What Really Drove Lipitor’s Success?
This month, Lipitor loses its patent exclusivity in the US. This event has prompted a number of articles in the press and elsewhere. An excellent piece was done earlier this week by Shannon Pettypiece on Bloomberg television. She actually went to the former Warner-Lambert Parke-Davis (WL) labs in Ann Arbor, Michigan and interviewed Dr. David Canter, who led the clinical trials program for what proved to be the biggest selling drug of all time.
At the time Lipitor was launched, however, it wasn’t envisioned to be a $13 billion per year product. In fact, as Dr. Canter pointed out, the former WL executives estimated that the initial annual sales projections would be about $600 – 800 million. Given that Lipitor was being launched into a statin market already dominated by Merck (Mevacor and Zocor) and BMS (Pravacol), WL felt it needed a marketing partner who could help them compete. Thus, they signed a co-marketing deal with Pfizer in 1997.
The Pfizer sales force has always been known to be among the best in the industry. Furthermore, Lipitor was known to be able to lower LDL cholesterol more than the competitive agents, so the sales force had actual data to share with prescribing physicians to show that Lipitor was different from the other marketed statins. But in the late 1990s, the significance of greater LDL lowering was unappreciated. Many felt that an LDL cholesterol level under 120 mg/dL was good enough. Furthermore, why would a physician who had been happily prescribing Zocor for years (and getting good results with patients) suddenly switch to the newest entry?
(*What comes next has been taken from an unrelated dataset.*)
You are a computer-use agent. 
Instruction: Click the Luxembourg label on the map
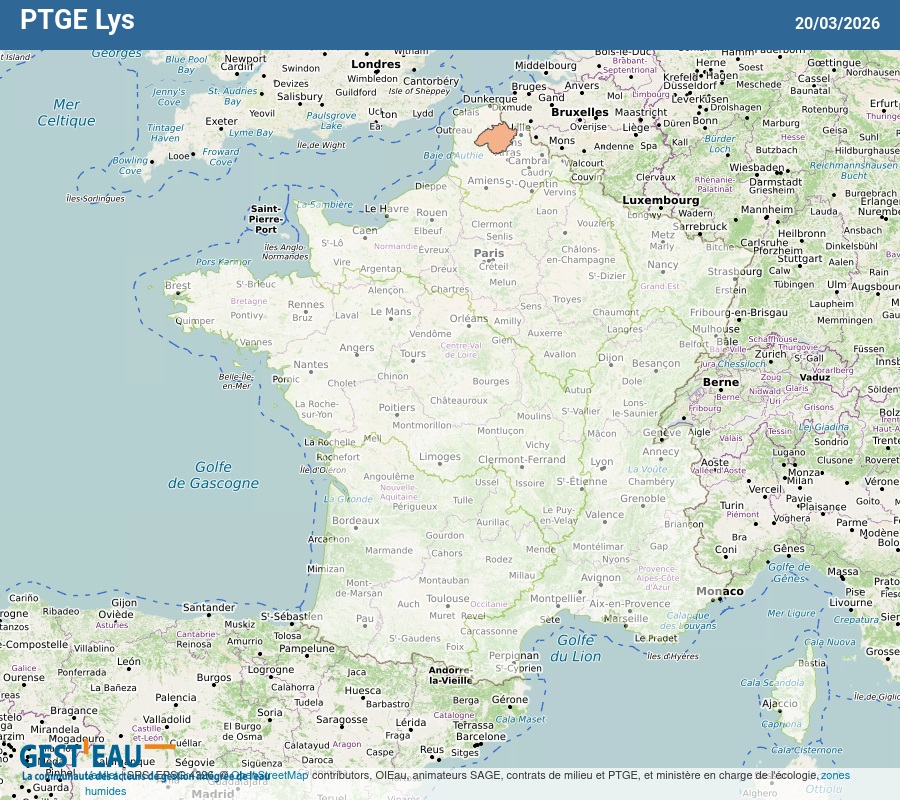point(661,200)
The answer lies in the studies that Pfizer carried out with Lipitor AFTER it had already been approved and on the market. Pfizer invested over $800 million to show the importance of driving LDL cholesterol as low as possible. One such study was “Treating to New Targets” (also known as TNT). Conceptually, it was a simple study. Ten thousand patients with stable coronary artery disease and a baseline level of 130 mg/dL of LDL (which was considered reasonable 15 years ago) were randomly assigned to get either 10 mg or 80 mg of Lipitor and followed for nearly 5 years. At the end of the study, those on 10 mg of Lipitor had a median LDL level of 101 mg/dL and those on 80 mg had a median LDL cholesterol of 77 mg/dL. More importantly, those on 80 mg of Lipitor had 22% fewer heart attacks and 25% fewer strokes.
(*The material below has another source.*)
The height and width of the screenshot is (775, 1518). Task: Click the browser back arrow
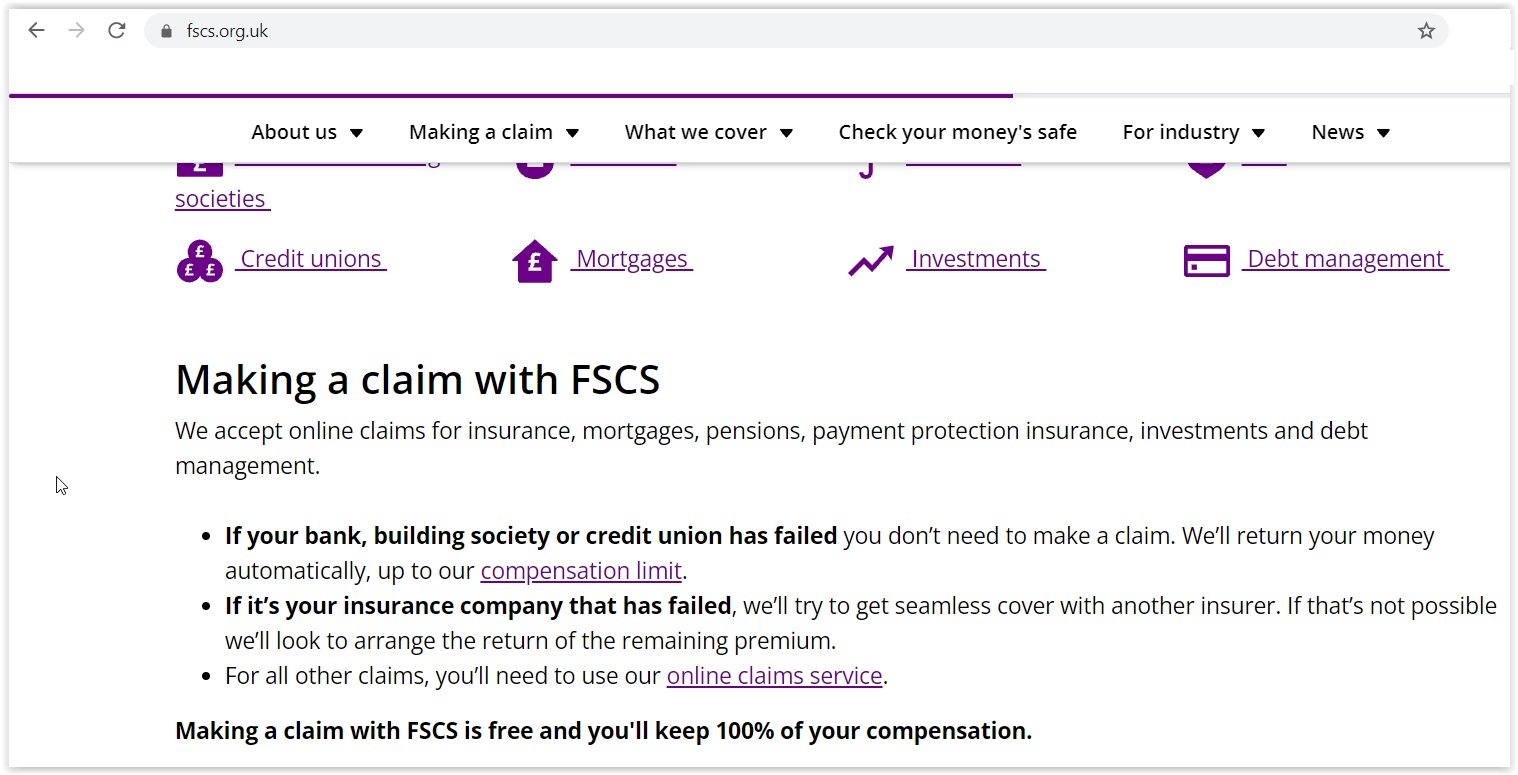coord(37,31)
This proved to be a landmark study. For the first time, it was shown that lower LDL is better and that for people with a high risk of cardiac events, driving LDL levels down can be life-saving. Suddenly, Lipitor’s potency advantage proved to have a major clinical benefit. Pfizer also performed another major study known as CARDS (Collaborative Atorvastatin Diabetes Study) which for the first time showed that diabetics can reduce their risk of heart attacks and strokes by lowering their LDL levels with Lipitor. Similarly, in the lipid lowering arm of the ASCOT trial (Anglo-Scandinavian Cardiac Outcomes Trial) lowering LDL cholesterol in patients with high blood pressure was shown to lower the risk of adverse cardiac events over hypertension therapy alone.
These studies and others helped to change medical practice. The importance of lowering LDL cholesterol as much as possible in patients at risk of a heart attack or stroke was unquestionable. In addition, these studies greatly expanded the patient population for those who would benefit from Lipitor therapy. With these data in hand, it was easy for the Pfizer sales force to drive the Lipitor sales from $5 billion to almost $13 billion six years later. But there is no doubt that the results from these studies proved to be crucial in recognizing the full potential of this important medicine.